基于变换器的语言模型被成功地用于处理海量文本相关任务。DNA 甲基化是一种重要的表观遗传机制，对它的分析为基因调控和生物标记物鉴定提供了宝贵的见解。目前已经提出了几种基于深度学习的 DNA 甲基化识别方法，每种方法都力求在计算工作量和准确性之间取得平衡。在此，我们介绍一种预测 DNA 甲基化位点的深度学习框架 MuLan-Methyl，它基于 5 种流行的基于转换器的语言模型。该框架可识别 3 种不同类型 DNA 甲基化的甲基化位点：N6-腺嘌呤、N4-胞嘧啶和 5-羟甲基胞嘧啶。采用 "预训练和微调 "范式对每个语言模型进行调整，以适应任务的需要。预训练是在定制的 DNA 片段语料库上进行的，并采用自我监督学习的方法进行分类。微调的目的是预测每种类型的 DNA 甲基化状态。5 个模型被用来共同预测 DNA 甲基化状态。我们报告了 MuLan-Methyl 在基准数据集上的出色表现。此外，我们认为该模型捕捉到了不同物种之间与甲基化相关的特征差异。这项工作表明，语言模型可以成功地应用于生物序列分析，而且联合使用不同的语言模型可以提高模型的性能。Mulan-Methyl 是开源的，我们提供了一个实现该方法的网络服务器。

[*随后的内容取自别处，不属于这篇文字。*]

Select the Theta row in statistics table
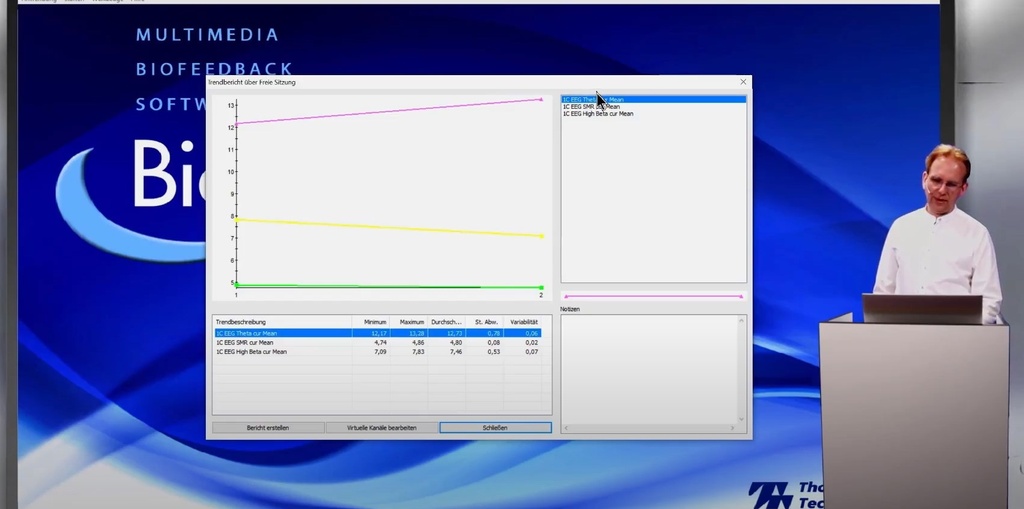This screenshot has height=509, width=1024. [x=377, y=333]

本文章由计算机程序翻译，如有差异，请以英文原文为准。

查看原文

微信好友朋友圈 QQ好友复制链接

本刊更多论文

MuLan-Methyl-multiple transformer-based language models for accurate DNA methylation prediction.

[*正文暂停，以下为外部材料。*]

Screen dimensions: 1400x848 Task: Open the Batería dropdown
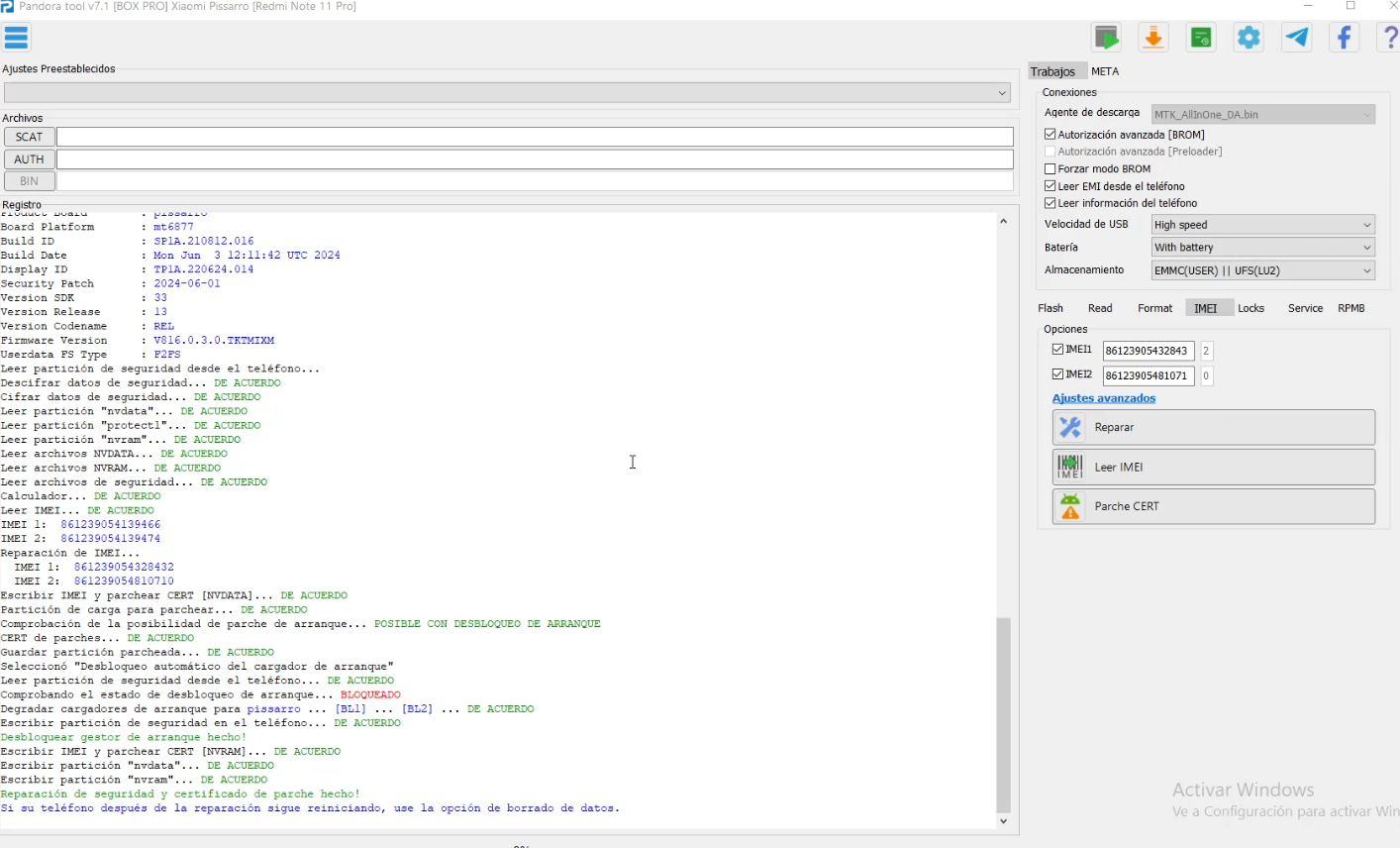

Transformer-based language models are successfully used to address massive text-related tasks. DNA methylation is an important epigenetic mechanism, and its analysis provides valuable insights into gene regulation and biomarker identification. Several deep learning-based methods have been proposed to identify DNA methylation, and each seeks to strike a balance between computational effort and accuracy. Here, we introduce MuLan-Methyl, a deep learning framework for predicting DNA methylation sites, which is based on 5 popular transformer-based language models. The framework identifies methylation sites for 3 different types of DNA methylation: N6-adenine, N4-cytosine, and 5-hydroxymethylcytosine. Each of the employed language models is adapted to the task using the "pretrain and fine-tune" paradigm. Pretraining is performed on a custom corpus of DNA fragments and taxonomy lineages using self-supervised learning. Fine-tuning aims at predicting the DNA methylation status of each type. The 5 models are used to collectively predict the DNA methylation status. We report excellent performance of MuLan-Methyl on a benchmark dataset. Moreover, we argue that the model captures characteristic differences between different species that are relevant for methylation. This work demonstrates that language models can be successfully adapted to applications in biological sequence analysis and that joint utilization of different language models improves model performance. Mulan-Methyl is open source, and we provide a web server that implements the approach.

求助全文

通过发布文献求助，成功后即可免费获取论文全文。去求助

来源期刊

GigaScience MULTIDISCIPLINARY SCIENCES-

CiteScore

15.50

自引率

1.10%

发文量

119

审稿时长

1 weeks

期刊介绍： GigaScience seeks to transform data dissemination and utilization in the life and biomedical sciences. As an online open-access open-data journal, it specializes in publishing "big-data" studies encompassing various fields. Its scope includes not only "omic" type data and the fields of high-throughput biology currently serviced by large public repositories, but also the growing range of more difficult-to-access data, such as imaging, neuroscience, ecology, cohort data, systems biology and other new types of large-scale shareable data.